Cocotier. — Cocos nucifera, Linné.

Le Cocotier est peut-être de tous les arbres des pays intertropicaux celui qui donne les produits les plus variés. Son bois et ses fibres sont utilisés de plusieurs manières. La sève, extraite de la partie inférieure de l’inflorescence, donne une boisson alcoolique très recherchée. La coque du fruit sert de vase ; le lait de la graine avant maturité est une boisson agréable ; enfin l’amande contient une forte proportion d’huile. Il n’est pas surprenant qu’on ait semé et transporté, le plus possible, un arbre aussi précieux. D’ailleurs sa dispersion est aidée par des causes naturelles. Les noix de coco, grâce à leur enveloppe fibreuse, peuvent flotter dans l’eau salée sans que la partie vivante de la graine en soit atteinte. De là résulte une possibilité de transports à de grandes distances par les courants et une naturalisation sur les côtes, quand la température est favorable.
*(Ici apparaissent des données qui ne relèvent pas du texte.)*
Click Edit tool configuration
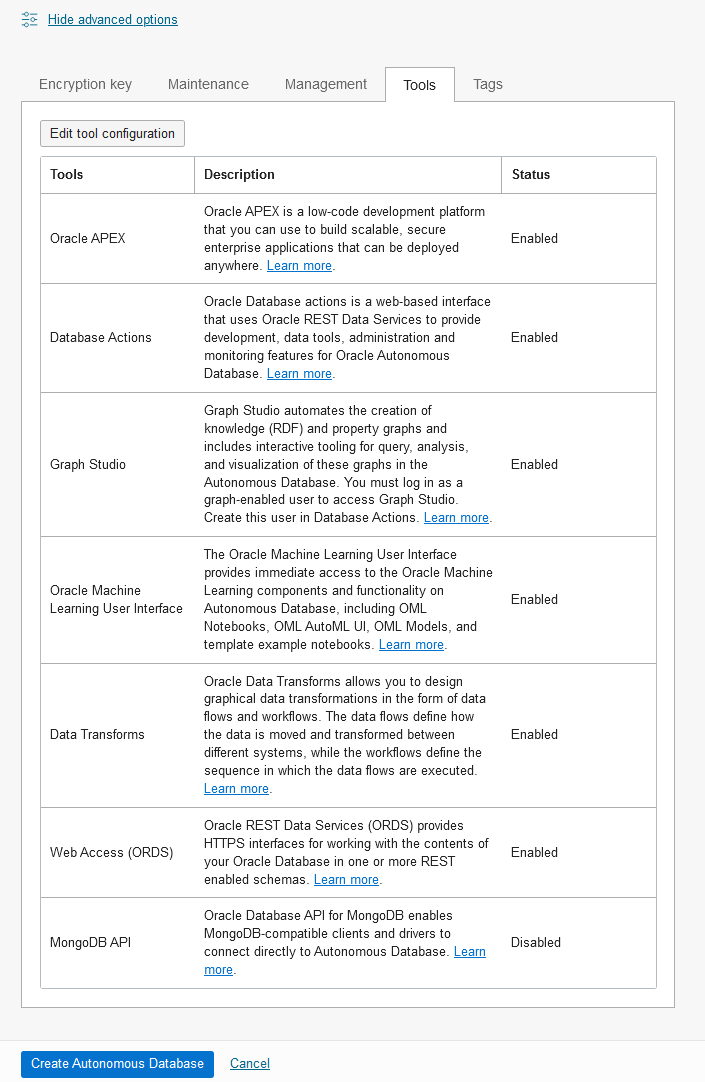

Malheureusement cet arbre exige un climat chaud et humide, tel qu’on le trouve

  1. R. Brown, Botany of Congo, p. 55.
  2. Martius, Hist. nat, Palmarum, 2, p. 62 ; Drude, dans Flora brasil., fasc. 85, p. 457. Je ne vois pas d’auteur qui affirme la qualité spontanée à la Guyane, comme de Martius le fait pour le Brésil.
  3. Elaeis melanocarpa, Gaertner. Le fruit contient également de l’huile ; mais il ne parait pas qu’on cultive l’espèce, le nombre des plantes oléagineuses étant considérable en tous pays.
  4. Sloane, Natural history of Jamaica, 2, p. 113.
  5. Grisebach, Flora of british W. India islands, p. 522.